Sunday, May 31, 2009

[preview] typesafe constraint aspects

the problem

@Required(parameters = {
@Param(key= "severity", value = "warn"),
@Param(key= "display", value = "global")})

... this version allows you to add general information to a constraint. you can think about it as an extension point for constraints. anyway, a string-based approach has some disadvantages.

- not typesafe
- you have to know key/value combinations (no auto-complete offered by the ide)
- refactorings can break your implementation
- ...

so that's quite error prone...

the solution

@Required(parameters = {
ViolationSeverity.Warn.class, DisplayGlobal.class})

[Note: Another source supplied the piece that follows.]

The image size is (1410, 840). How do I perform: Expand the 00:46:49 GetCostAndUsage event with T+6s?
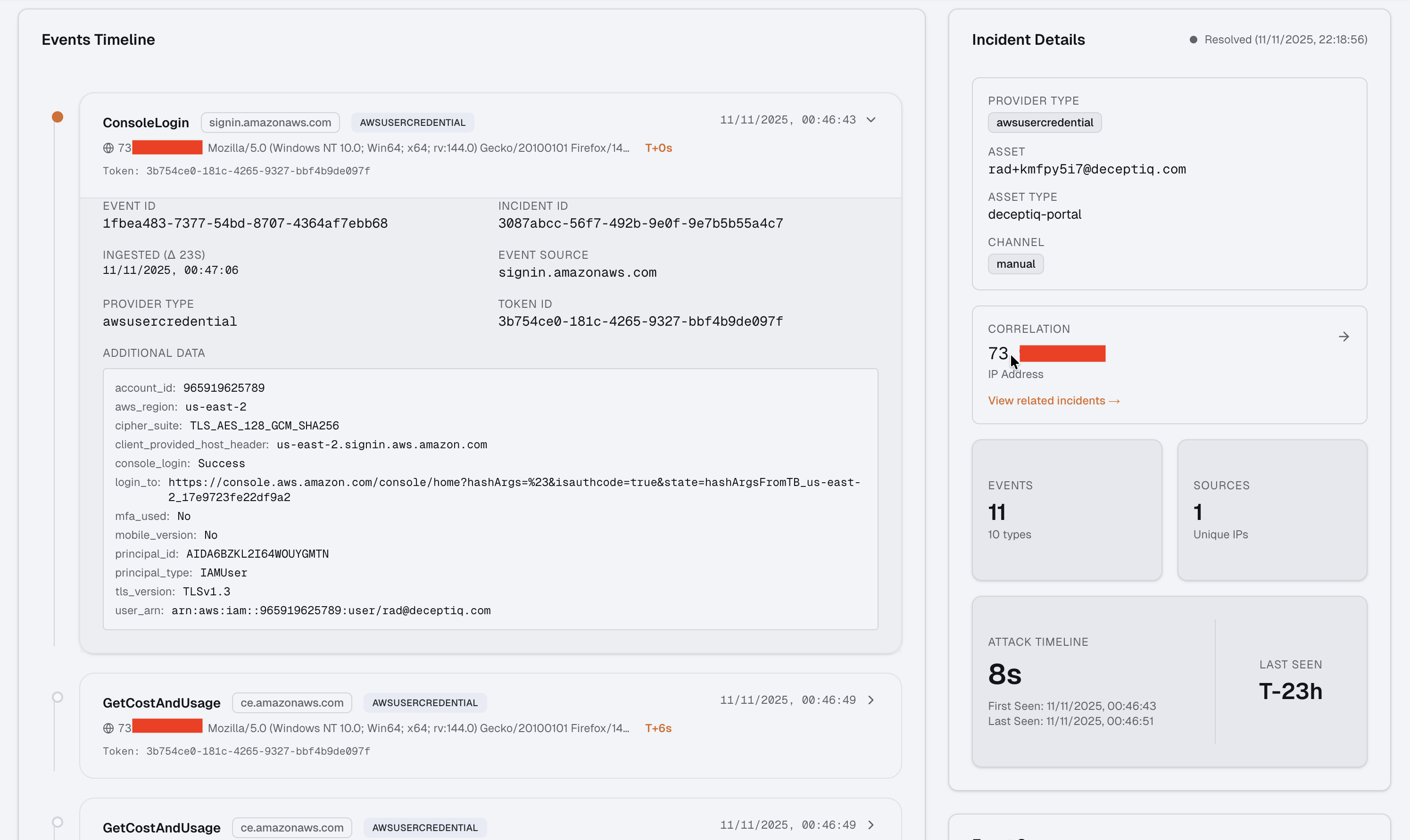pyautogui.click(x=871, y=700)
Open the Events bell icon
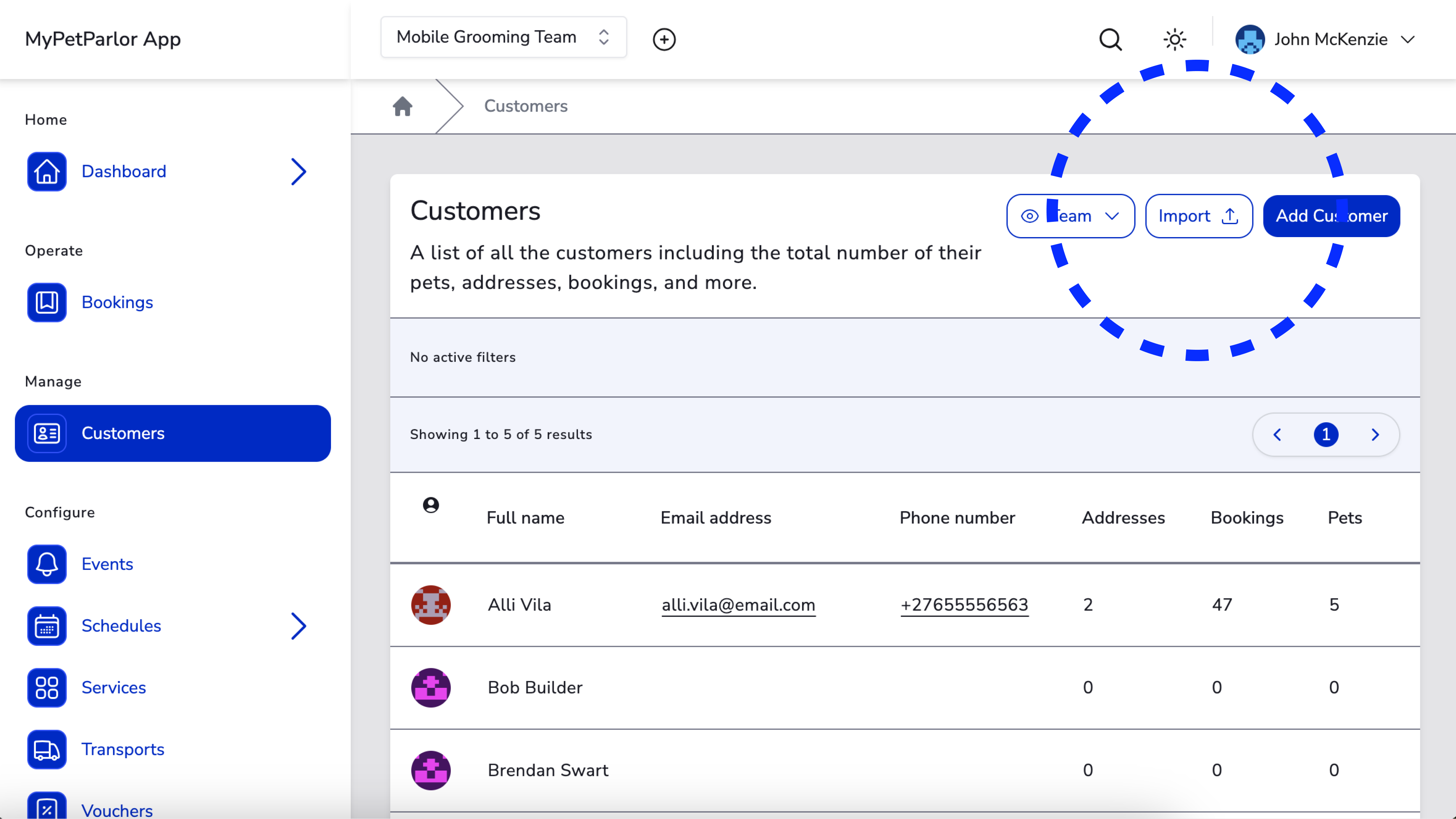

such constraint aspects offer a typesafe alternative e.g. for parameters. so you can provide an extval add-on without knowing the concrete constraint implementation.
only the central logic (e.g. of an add-on) has to know what information might be available as parameter at the constraint and how to use this information.

so you can have add-on-x which provides new features and constraints y (they don't know each other). but you can use the features of add-on-x with constraints y (if the constraints have an attribute of the type Class< ? extends ValidationParameter>[])

there are different supported styles. some information are available in the wiki. compared to using strings - it's a bit more effort to create such a parameter implementation. anyway, you don't frequently create new parameter implementations. but you will frequently use them. as you saw - the final usage is typesafe, short and the constraint isn't aware of the specific values behind.

so if you have existing constraints you just have to add an attribute of the type Class< ? extends ValidationParameter>[] and your constraint can automatically join any feature provided via a parameter implementation of extval, an extval add-on or your custom implementation.